What is World Water Day?
Every year since 1993, World Water Day (22 March) raises awareness and inspires action to tackle the water and sanitation crisis. It is about taking action to tackle the global water crisis of the 2.2 billion people living without access to safe water. It is a United Nations observance coordinated by UN-Water. The theme is proposed in advance by UN-Water. It is aligned with the annual publication of the UN World Water Development Report, published by UNESCO on behalf of UN Water.
Accelerating change
World Water Day 2023 is about accelerating change to solve the water and sanitation crisis.

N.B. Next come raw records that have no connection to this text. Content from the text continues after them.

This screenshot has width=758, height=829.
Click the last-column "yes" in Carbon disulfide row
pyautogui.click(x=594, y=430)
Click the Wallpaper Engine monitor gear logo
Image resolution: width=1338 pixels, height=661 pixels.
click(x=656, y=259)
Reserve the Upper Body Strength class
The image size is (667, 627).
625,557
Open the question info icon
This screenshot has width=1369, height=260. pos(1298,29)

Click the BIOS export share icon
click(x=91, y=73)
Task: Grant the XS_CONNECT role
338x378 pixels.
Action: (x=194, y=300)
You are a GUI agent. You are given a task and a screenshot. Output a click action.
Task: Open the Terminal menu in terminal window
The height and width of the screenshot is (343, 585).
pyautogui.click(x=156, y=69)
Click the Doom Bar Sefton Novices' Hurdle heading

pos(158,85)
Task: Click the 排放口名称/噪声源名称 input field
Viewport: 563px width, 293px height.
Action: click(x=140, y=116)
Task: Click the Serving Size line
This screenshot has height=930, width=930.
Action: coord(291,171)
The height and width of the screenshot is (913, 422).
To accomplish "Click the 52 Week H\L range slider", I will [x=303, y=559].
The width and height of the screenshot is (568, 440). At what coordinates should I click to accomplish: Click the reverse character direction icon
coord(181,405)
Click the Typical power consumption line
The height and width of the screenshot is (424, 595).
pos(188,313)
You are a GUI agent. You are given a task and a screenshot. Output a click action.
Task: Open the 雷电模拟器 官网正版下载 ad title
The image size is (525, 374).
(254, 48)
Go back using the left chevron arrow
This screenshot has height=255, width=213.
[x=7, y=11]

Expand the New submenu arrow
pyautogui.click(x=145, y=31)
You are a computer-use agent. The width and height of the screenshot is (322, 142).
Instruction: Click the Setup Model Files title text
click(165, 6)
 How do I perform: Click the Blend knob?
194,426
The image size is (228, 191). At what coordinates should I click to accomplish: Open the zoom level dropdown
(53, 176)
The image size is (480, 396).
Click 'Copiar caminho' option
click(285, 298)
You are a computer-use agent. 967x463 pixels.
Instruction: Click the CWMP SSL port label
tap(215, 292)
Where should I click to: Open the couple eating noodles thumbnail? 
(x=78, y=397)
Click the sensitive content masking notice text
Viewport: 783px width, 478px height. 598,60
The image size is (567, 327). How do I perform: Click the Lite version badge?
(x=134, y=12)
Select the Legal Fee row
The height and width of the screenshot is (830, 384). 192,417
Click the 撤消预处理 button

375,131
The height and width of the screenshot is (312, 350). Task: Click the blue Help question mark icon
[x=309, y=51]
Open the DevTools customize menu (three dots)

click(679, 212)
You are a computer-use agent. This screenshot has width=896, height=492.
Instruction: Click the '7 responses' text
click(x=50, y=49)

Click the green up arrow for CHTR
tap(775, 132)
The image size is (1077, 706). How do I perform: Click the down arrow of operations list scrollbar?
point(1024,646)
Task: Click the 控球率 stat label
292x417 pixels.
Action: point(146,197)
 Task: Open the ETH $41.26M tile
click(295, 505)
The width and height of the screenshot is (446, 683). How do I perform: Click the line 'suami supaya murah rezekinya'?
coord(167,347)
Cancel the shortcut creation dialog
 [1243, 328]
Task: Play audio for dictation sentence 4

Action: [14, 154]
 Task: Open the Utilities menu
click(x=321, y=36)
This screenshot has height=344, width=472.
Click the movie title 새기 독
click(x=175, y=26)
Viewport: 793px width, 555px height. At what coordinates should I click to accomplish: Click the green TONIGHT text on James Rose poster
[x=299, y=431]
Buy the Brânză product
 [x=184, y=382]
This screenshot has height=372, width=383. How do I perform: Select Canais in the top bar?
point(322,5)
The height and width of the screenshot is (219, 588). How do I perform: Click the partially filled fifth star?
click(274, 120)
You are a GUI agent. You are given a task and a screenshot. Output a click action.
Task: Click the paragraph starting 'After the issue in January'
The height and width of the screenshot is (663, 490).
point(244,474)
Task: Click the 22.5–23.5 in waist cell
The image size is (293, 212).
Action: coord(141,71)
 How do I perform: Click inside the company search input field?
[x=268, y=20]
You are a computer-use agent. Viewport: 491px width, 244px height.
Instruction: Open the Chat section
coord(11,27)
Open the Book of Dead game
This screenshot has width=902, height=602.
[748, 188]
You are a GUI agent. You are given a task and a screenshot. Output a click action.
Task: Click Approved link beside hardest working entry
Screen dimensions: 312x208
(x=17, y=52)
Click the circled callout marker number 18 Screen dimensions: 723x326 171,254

Dysfunction throughout the water cycle undermines progress on all major global issues, from health to hunger, gender equality to jobs, education to industry, and disasters to peace.
In 2015, the world committed to Sustainable Development Goal (SDG) 6 as part of the 2030 Agenda – the promise that everyone would have safely managed water and sanitation by 2030.
Right now, we are seriously off-track.
Billions of people and countless schools, businesses, healthcare centers, farms, and factories are being held back because their human rights to water and sanitation still need to be fulfilled.
There is an urgent need to accelerate change – to go beyond ‘business as usual.’
The latest data show that governments must work on average four times faster to meet SDG 6 on time, but this is not a situation that any single actor or group can solve.
Water affects everyone, so we need everyone to take action.
Did you know?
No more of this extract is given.